* **Text section**:
= Claire Brosseau =

Canadian actress and comedian (born 1977)

Claire Brosseau (born February 24, 1977) is Canadian actress, writer and stand-up comedian. She has appeared in Just For Laughs and the Winnipeg Comedy Festival. She had parts in the films A Previous Engagement and Who is KK Downey? and a recurring role in the television series The Business. In 2025, she found herself at the centre of an ongoing national debate in Canada regarding assisted dying for applicants suffering from mental illness.

== Early life and education ==
Brosseau was born on February 24, 1977 in Montreal. Her mother is Mary Louise Kinahan. Claire grew up in Toronto and Montreal. She trained at the Neighborhood Playhouse School of the Theatre.

== Career ==

Claire Broseeau was a contributor on CBC's Day 6. She performed stand-up comedy at The Great Canadian Laugh-Off, Just For Laughs, LA, Bridgetown, Seattle, Sudbury, Winnipeg, and Ventura comedy festivals, Comedy Central and The Comedy Channel. After graduating from The Neighborhood Playhouse School of the Theatre in New York City in 1999, Brosseau worked as a singer at Don't Tell Mama in Times Square. She appears in A Previous Engagement (2005), If I Were You (2012), starring Marcia Gay Harden, and Girl's Best Friend (2008) starring Janeane Garofalo.

In May 2010, Brosseau embarked on a year long break from dating. Her blog, The Manbbatical, was published on Toronto's NOW! magazine website.

She was a guest speaker for resident doctors regarding trauma in the ER, health law, homelessness, crisis centres for women, and adoption seminars. Reporters and hosts regularly interview Claire about mental illness across all media platforms. When she could no longer perform because of memory loss, she sold her life story. Writer Tim McAuliffe based the television show Satisfaction on their friendship when they were roommates. In 2026, The Hill Times published her letter to Prime Minister Mark Carney.

* **Required action 1**: Extract the stretch of the Claire Brosseau biography from "Canadian actress and" through "from mental illness.", copying it word for word.
* **Required action 2**: Write a continuation of the Claire Brosseau biography that picks up after its final sentence.
The data that follow have no role in this work.

Source data
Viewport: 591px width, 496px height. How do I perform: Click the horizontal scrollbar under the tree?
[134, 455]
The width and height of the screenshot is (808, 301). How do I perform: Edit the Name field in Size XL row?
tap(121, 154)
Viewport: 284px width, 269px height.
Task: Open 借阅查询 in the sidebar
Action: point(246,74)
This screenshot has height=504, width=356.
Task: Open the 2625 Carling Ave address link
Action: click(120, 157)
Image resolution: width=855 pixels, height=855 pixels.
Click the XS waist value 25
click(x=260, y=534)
--
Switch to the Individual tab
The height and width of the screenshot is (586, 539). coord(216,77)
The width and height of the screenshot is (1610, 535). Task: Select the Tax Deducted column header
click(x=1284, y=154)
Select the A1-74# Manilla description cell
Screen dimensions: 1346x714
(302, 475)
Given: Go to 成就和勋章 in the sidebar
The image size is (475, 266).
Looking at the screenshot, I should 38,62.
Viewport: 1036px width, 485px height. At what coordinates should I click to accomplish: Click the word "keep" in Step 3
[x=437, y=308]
--
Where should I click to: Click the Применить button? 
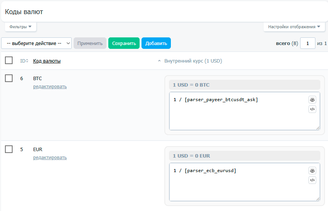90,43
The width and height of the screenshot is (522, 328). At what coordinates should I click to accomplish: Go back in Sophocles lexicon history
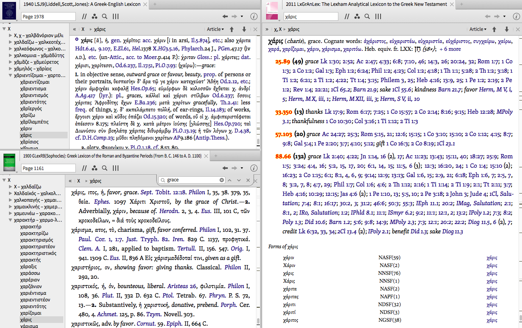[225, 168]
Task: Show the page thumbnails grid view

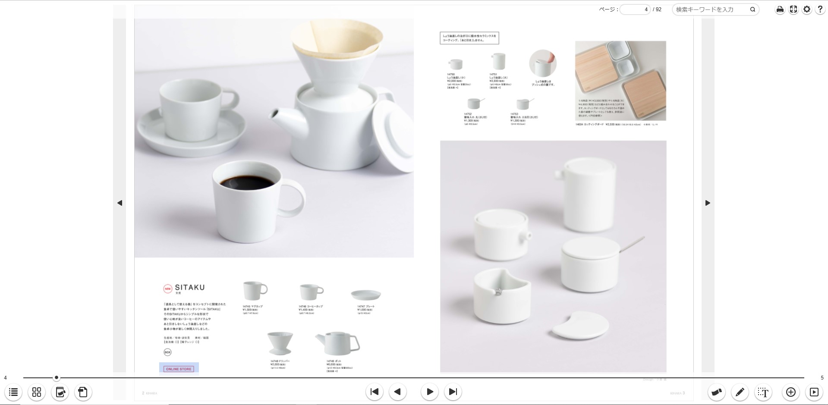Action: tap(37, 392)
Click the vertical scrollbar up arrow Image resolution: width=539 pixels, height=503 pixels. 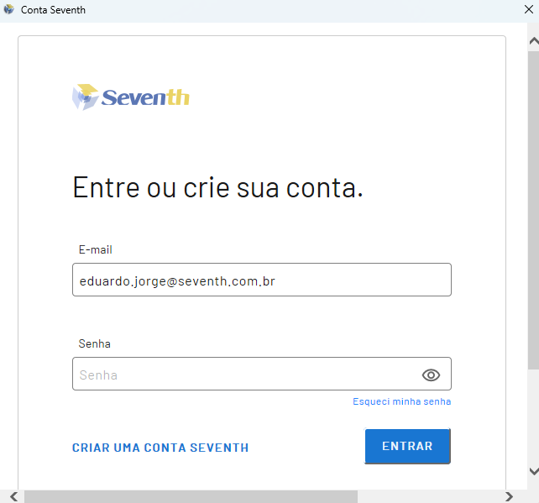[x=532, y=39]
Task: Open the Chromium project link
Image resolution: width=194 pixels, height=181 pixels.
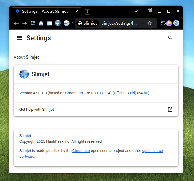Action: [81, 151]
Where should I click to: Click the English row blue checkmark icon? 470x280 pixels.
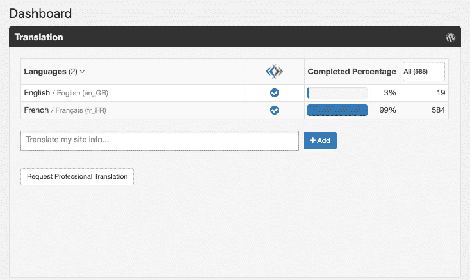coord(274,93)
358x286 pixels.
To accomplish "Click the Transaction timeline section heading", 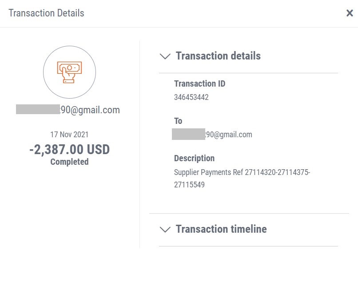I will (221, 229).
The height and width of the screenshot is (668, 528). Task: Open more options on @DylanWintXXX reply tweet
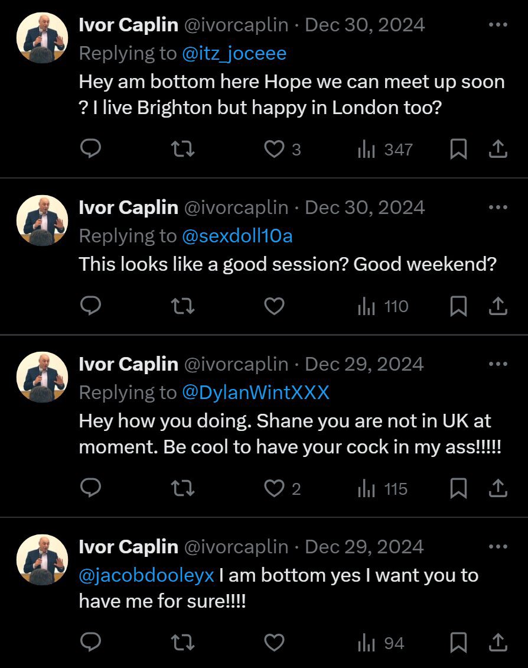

* **Response box 1**:
Canadian actress and comedian (born 1977)

Claire Brosseau (born February 24, 1977) is Canadian actress, writer and stand-up comedian. She has appeared in Just For Laughs and the Winnipeg Comedy Festival. She had parts in the films A Previous Engagement and Who is KK Downey? and a recurring role in the television series The Business. In 2025, she found herself at the centre of an ongoing national debate in Canada regarding assisted dying for applicants suffering from mental illness.

* **Response box 2**:
Brosseau is also the author of A Clichéd Work Of Staggering Mediocrity on Substack.

== Health and assisted dying advocacy ==
Brosseau was diagnosed with bipolar disorder at fourteen. She’s public about living with substance use disorder, ADHD, PTSD and disordered eating.

In 2021, Brosseau applied for Canada's medical aid in dying (MAID) program, but was subsequently rejected on the grounds that she was physically healthy. In 2022, Brosseau wrote to the Senate of Canada advocating for legislative changes to protect the equal and constitutional rights of people who live with severe and persistent mental illness. In 2023, legislative change to allow patients with mental illness to access medical assisted dying was due to come into force but implementation was pushed out.

In 2024, Brosseau, journalist John Scully, and the organisation Dying With Dignity Canada filed a constitutional challenge against the Canadian government seeking equal access to medical assisted dying for people whose sole underlying medical condition is a mental disorder. Claire and Dying With Dignity Canada are arguing that the exclusion of people with mental illness from access to assisted death is discriminatory. In May 2026, she filed an emergency injunction with the Ontario Superior Court of Justice, seeking an exemption from the exclusion of people with mental illness as their sole underlying condition from accessing MAID.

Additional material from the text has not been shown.